Probabaly no. The unsaleable papers do not transform to saleable ones in a months time. Hence follow up action can be almost certain from the Fed and JP Morgan is likely to lend a helping hand yet again.

In all probability we may witness a take over of Bear Stearns by JP Morgan. Atleast it seems to be a strong possibility as the heated weekend meetings suggest between Bear Stearns, JP Morgan & JC Flowers , another US bank which may make a bid for parts of the Bear Stearns business as it does not have the where withal to take over the entire business of BS unlike JP Morgan which can.

Its attractive looking from JP Morgan side too. Bear Stearns which was trading at $160 per share last April is at $36 now. In all probability JP Morgan is likely to offer a price not more than $15 per share. What helps them further is that S&P recently down graded BS to "BBB" from "A" ,which is now just above the junk bonds. The down grading further ensured that the market may not touch BS even witha a barging pole making its operations difficult, for a while atleast. Also JP Morgan may not lend much credence to the BS book value of $80 per share. The icing on the cake might probabaly be the swanky BS buliding in New York, much liked by the JP Morgan CEO Jamie Damon, as compared to the austere surroundings at the JP Morgan building around the corner.

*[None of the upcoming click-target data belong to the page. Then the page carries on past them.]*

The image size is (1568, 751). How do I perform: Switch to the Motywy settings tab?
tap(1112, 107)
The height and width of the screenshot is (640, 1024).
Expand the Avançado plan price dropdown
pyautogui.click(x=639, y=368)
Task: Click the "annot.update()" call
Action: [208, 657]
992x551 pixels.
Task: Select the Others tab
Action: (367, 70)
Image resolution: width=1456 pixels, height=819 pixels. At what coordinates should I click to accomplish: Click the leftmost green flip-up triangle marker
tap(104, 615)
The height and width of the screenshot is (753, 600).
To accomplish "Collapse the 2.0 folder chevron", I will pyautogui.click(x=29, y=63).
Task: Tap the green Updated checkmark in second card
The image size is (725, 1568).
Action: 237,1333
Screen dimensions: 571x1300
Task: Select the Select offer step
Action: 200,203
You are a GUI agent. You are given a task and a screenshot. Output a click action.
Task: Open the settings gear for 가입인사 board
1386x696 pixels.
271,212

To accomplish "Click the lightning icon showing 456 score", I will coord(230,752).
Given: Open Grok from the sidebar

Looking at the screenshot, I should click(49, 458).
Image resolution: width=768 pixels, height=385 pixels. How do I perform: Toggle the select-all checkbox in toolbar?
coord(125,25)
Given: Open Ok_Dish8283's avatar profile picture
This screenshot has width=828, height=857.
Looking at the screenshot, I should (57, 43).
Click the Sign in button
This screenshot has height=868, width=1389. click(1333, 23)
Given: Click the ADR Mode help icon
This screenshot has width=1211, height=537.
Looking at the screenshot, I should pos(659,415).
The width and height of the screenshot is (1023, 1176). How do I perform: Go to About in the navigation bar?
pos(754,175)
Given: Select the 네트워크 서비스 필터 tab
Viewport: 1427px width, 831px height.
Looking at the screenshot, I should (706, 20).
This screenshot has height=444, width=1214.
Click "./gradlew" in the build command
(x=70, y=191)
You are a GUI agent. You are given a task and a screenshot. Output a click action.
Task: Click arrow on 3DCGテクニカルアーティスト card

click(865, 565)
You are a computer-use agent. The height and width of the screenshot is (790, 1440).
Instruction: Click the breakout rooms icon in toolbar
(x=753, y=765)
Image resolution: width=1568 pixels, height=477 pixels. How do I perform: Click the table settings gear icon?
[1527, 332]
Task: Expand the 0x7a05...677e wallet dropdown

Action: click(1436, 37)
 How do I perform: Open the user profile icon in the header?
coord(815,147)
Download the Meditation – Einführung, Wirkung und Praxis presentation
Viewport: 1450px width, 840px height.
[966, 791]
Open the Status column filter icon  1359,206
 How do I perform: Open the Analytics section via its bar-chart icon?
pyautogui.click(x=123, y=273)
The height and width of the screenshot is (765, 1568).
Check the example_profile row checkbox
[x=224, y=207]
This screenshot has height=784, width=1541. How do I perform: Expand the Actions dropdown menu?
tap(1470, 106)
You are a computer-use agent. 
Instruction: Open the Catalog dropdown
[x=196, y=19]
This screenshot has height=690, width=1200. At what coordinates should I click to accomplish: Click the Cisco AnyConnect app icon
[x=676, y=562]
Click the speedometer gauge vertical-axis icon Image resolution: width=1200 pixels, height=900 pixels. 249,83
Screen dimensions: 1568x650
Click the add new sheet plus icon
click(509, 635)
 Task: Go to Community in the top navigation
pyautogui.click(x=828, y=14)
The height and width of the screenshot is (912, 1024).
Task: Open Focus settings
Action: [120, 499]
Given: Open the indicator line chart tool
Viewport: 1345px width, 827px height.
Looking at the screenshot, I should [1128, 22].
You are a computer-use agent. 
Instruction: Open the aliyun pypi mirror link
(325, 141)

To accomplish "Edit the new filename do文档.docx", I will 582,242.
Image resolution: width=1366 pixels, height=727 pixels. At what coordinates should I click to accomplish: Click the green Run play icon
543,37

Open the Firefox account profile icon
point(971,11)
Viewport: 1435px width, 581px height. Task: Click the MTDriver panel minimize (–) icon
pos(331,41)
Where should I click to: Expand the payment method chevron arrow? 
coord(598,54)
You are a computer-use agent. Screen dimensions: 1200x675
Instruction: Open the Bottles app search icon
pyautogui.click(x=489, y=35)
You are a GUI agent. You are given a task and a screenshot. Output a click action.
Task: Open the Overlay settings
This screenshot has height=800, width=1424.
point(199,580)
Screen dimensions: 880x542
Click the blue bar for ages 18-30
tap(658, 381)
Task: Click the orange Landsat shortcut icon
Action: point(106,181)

Probabaly those who had the hardest bump of all were the BS employees. Not that they will face retrenchment. Infact many of them will be inevitable if JP Morgan is to run the show. The bump is hard simply because they own 25% of BS and most of them have their net worths already eroded significantly. Each one of them must surely be ruing the failure to cash in on time and take early retirement and instead are sprucing up for more hard work ahead.

Yet another set of losers may be in the New york Metro area, where the Highly paid , High Net worth BS employees, including BS CEO Allan Schwartz, will be found with tighter purse strings.